Task brief =
Pictures stay out of the copy. Retype exactly, and only, the lines from the one containing "Image resolution: width=1915" through the end of the listing below.

· · · ·

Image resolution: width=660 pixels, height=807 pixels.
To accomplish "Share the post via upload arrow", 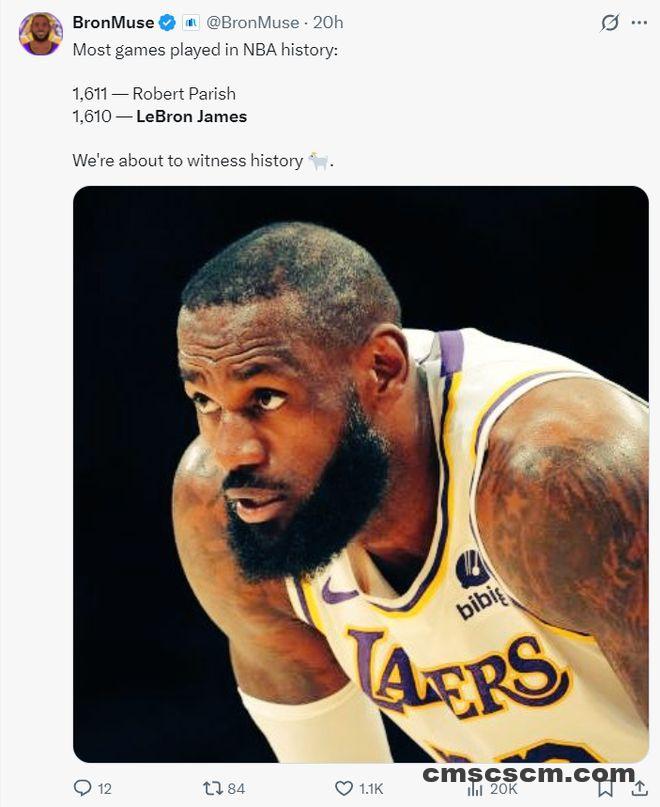I will (639, 788).
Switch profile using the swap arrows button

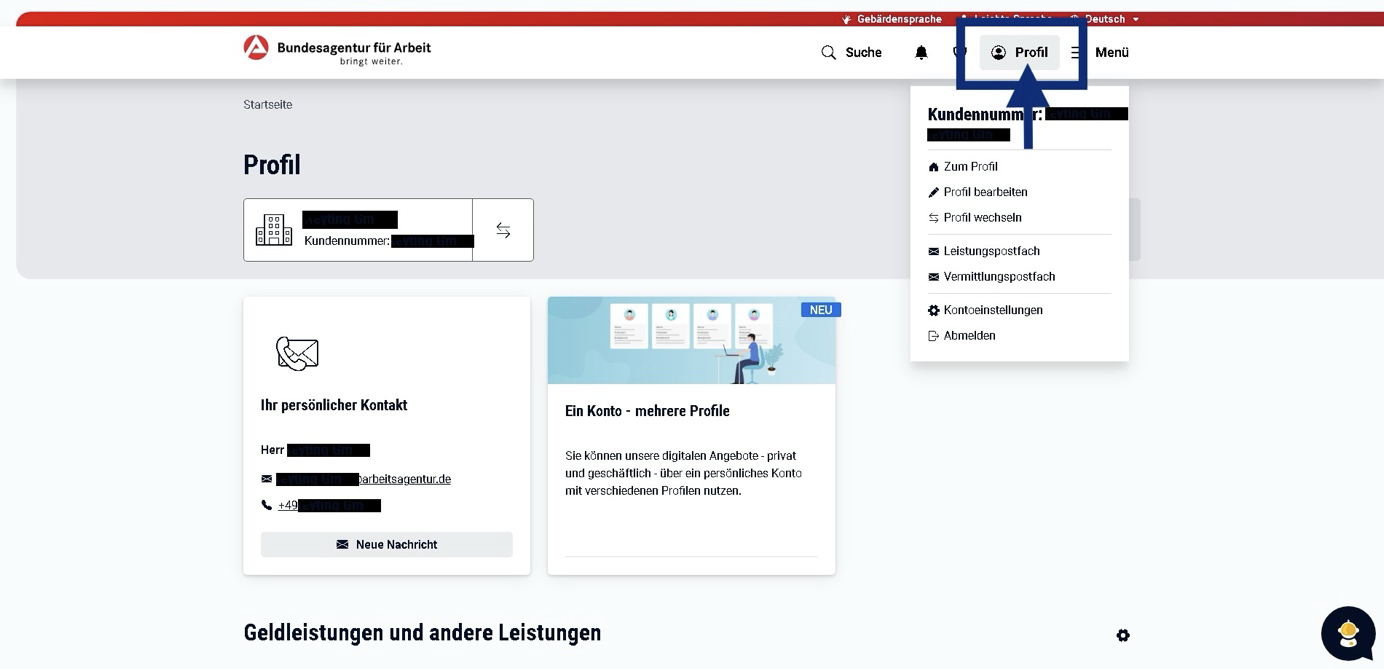(x=503, y=230)
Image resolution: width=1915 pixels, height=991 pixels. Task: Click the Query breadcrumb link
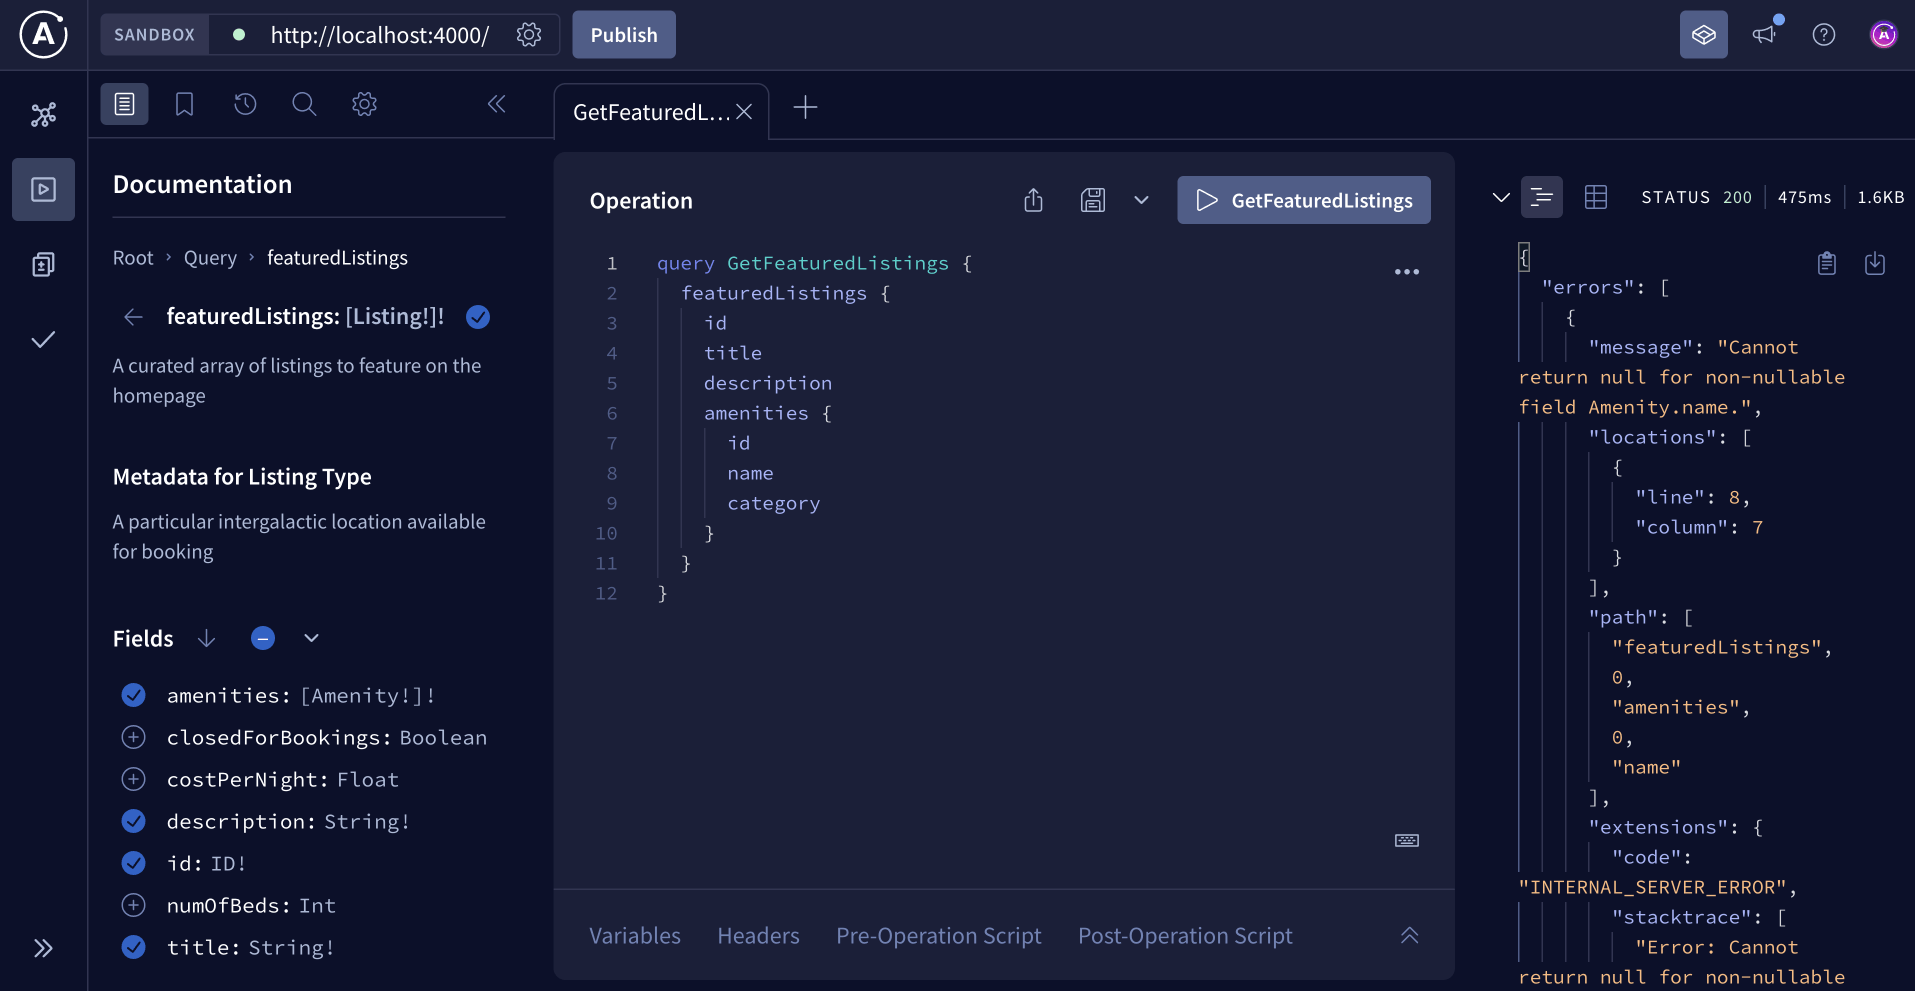pyautogui.click(x=210, y=258)
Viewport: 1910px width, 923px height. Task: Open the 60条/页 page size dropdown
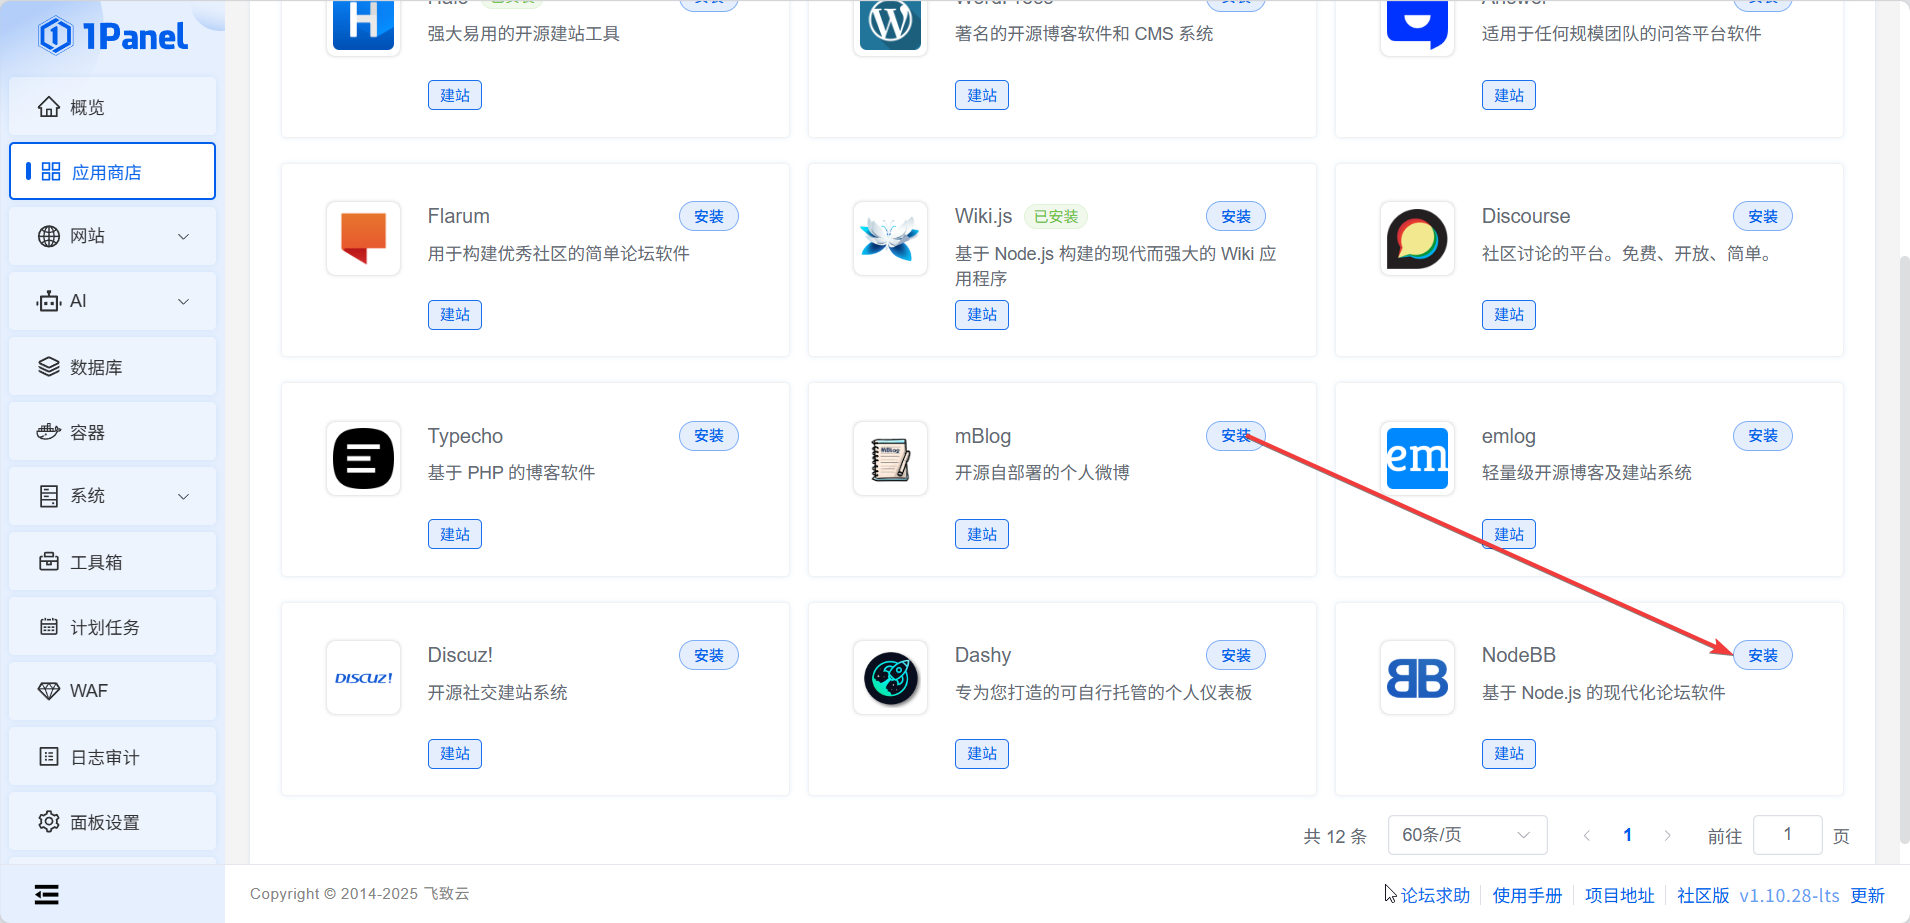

· · · ·

Answer space =
Image resolution: width=1915 pixels, height=991 pixels. Task: Click the Query breadcrumb link
pyautogui.click(x=210, y=258)
Viewport: 1910px width, 923px height. Task: Open the 60条/页 page size dropdown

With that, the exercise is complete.